Rimini Protokoll ne crée en apparence pas de césure entre scène et public, mais articule toujours ces deux composantes selon de nouvelles configurations, interactions à expérimenter. Il s’agit de tenter d’approcher la complexité, de réalités, ici celles des armes, de les montrer sous de nombreuses facettes, de manière à pouvoir ainsi les questionner et les prolonger. Le collectif artistique décline à l’infini ce mélange de proximité étroite et de distanciation de ce qui n’est pas familier. La réalité est moins reproduite que trouvant sa propre voie au sein d’une dramaturgie et d’une scénographie théâtrales avec des performeurs non professionnel qui deviennent les experts de leur propre vie, expériences et activités. Les sujets inspirés du réels sont illimités : les enfants-valises de cadres de multinationales souvent ballotés malgré eux d’un continent à l’autre (Airport Kids) ; l’appel à la prière et le vécu des muezzins en voie disparition au Caire (Radio Muezzin). A travers les témoignages de muezzins, comme dans ses précédentes créations, se dessine une réflexion sur l’uniformisation des pratiques culturelles et leur caractère générique. Stefan Kaegi confiait alors en 2009 : « J’ai travaillé avec un artiste visuel du Caire, la musique est réalisée par un Egyptien, une Egyptienne a collaboré à la dramaturgie. Espace de communication et de co-connaissance, la scène reproduit une forme de mosquée improvisée. On y retrouve les tapis de prières ainsi que les ventilateurs, les chaises plastiques, un vestiaire à chaussures… Une fenêtre vidéo ouvre un espace à chaque biographie et partant à une autre réalité. En voyageant avec le spectacle, peut-être ces hommes se transforment-ils en ambassadeurs de leur propre existence ou se réinventent-ils dans une forme d’autoportrait? »

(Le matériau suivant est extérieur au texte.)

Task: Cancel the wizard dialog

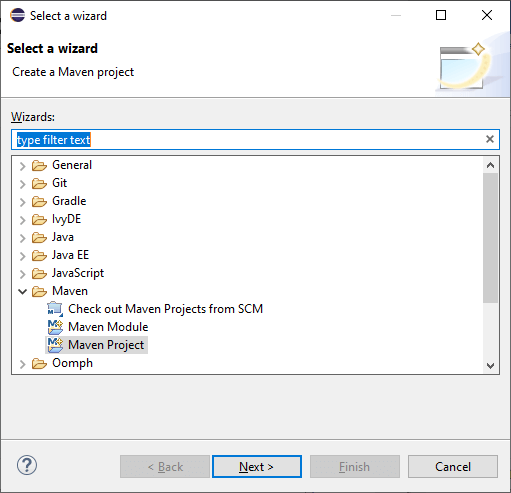Action: tap(453, 467)
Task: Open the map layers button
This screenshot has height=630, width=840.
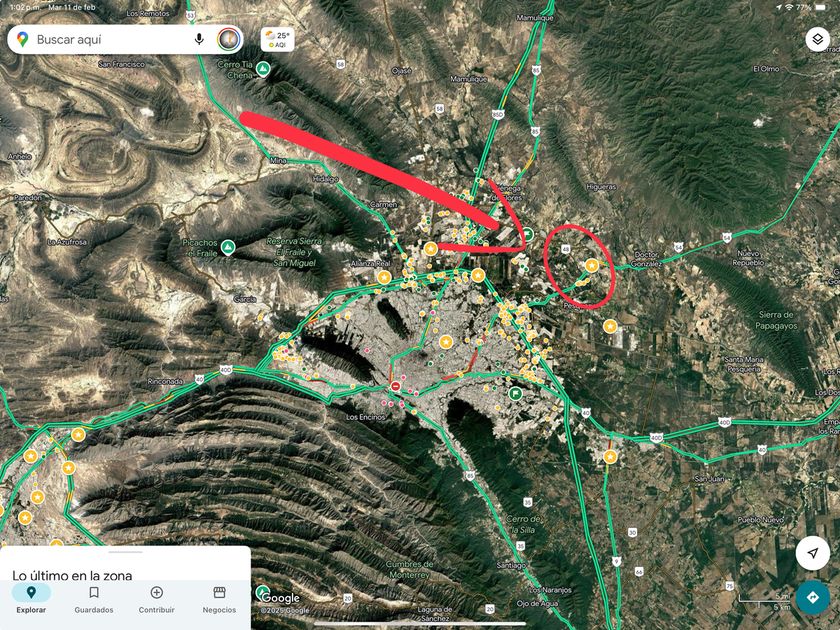Action: [x=818, y=39]
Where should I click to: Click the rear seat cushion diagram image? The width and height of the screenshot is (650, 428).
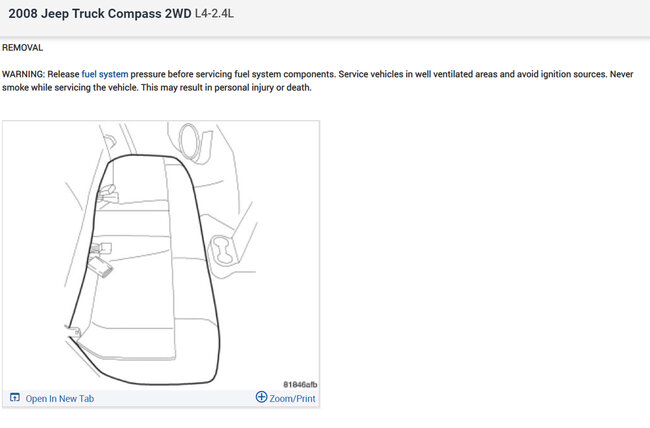(x=161, y=255)
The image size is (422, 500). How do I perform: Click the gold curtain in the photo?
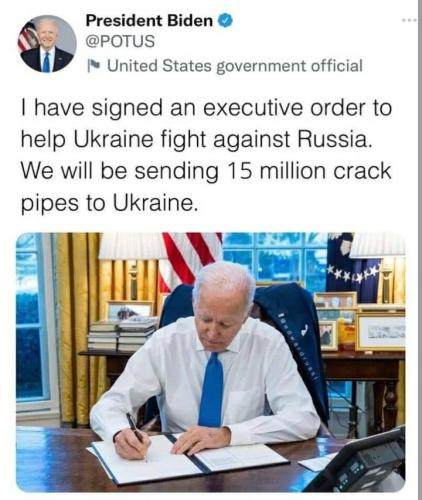[79, 328]
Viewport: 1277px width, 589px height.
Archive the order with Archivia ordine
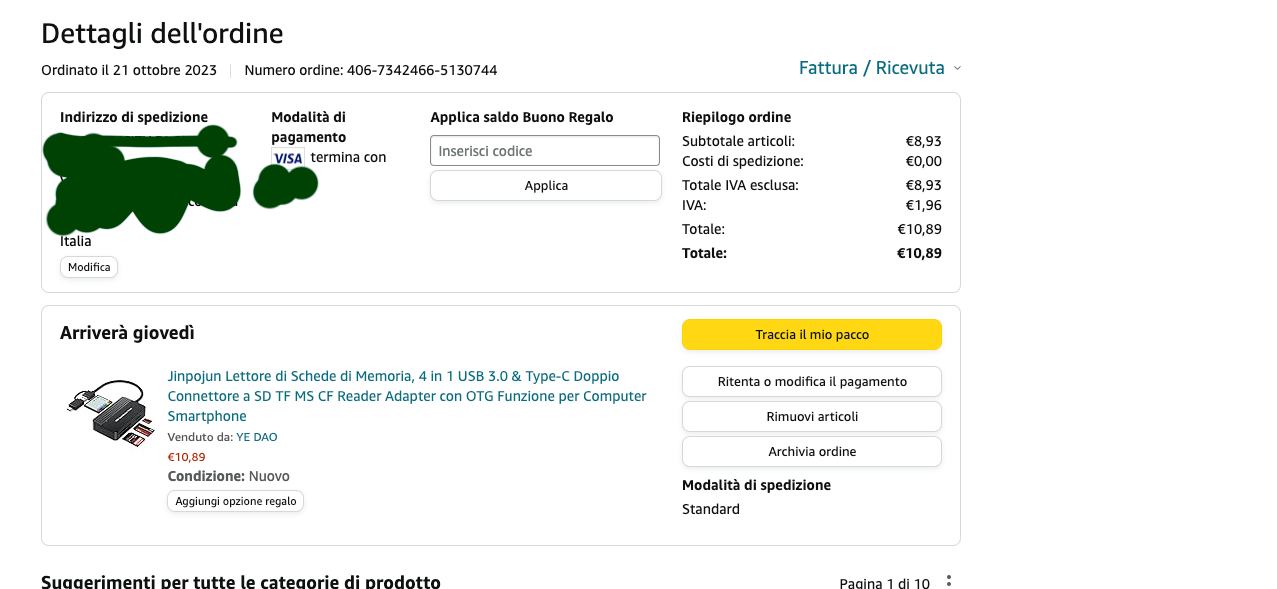pos(812,452)
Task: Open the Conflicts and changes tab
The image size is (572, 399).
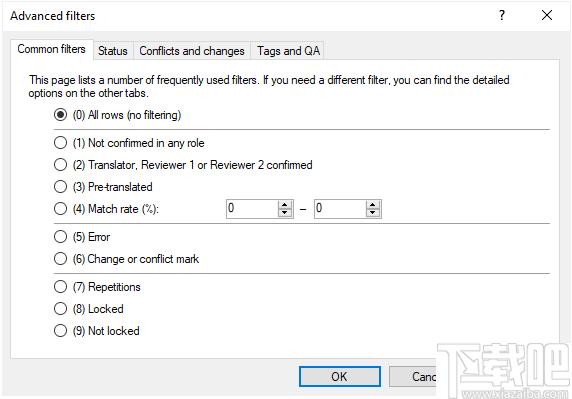Action: point(192,51)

Avec Airport Kids (2009), le frottement entre fiction et réalité est rendu de manière émotionnelle. Mais il est aussi prétexte à mise en jeu, et installation scénique plasticienne. Pour Best Before (2010), un jeu vidéo interactif avec le public, Kaegi explique que « le fil conducteur est l’évolution dans le parcours de choix du spectateur et de son identité changeante. Chaque joueur est une personne qui nait, décide optionnellement si elle veut étudier, gagner de l’argent, se marier, avoir des enfants ou avorter. On y grandit, vieillit et meurt. » Le collectif s’est fait connaître du grand public au détour de Mnemopark (Le Parc de la mémoire, 2006) convoquant des anonymes ordinaires devenus « spécialistes de la réalité ». Une Suisse à l’échelle d’une maquette sillonnée par des voies ferrées juchées sur des tables, détaillant une réalité documentée passant en revue les centres culturels, l’insémination artificielle des bovins et les déchetteries.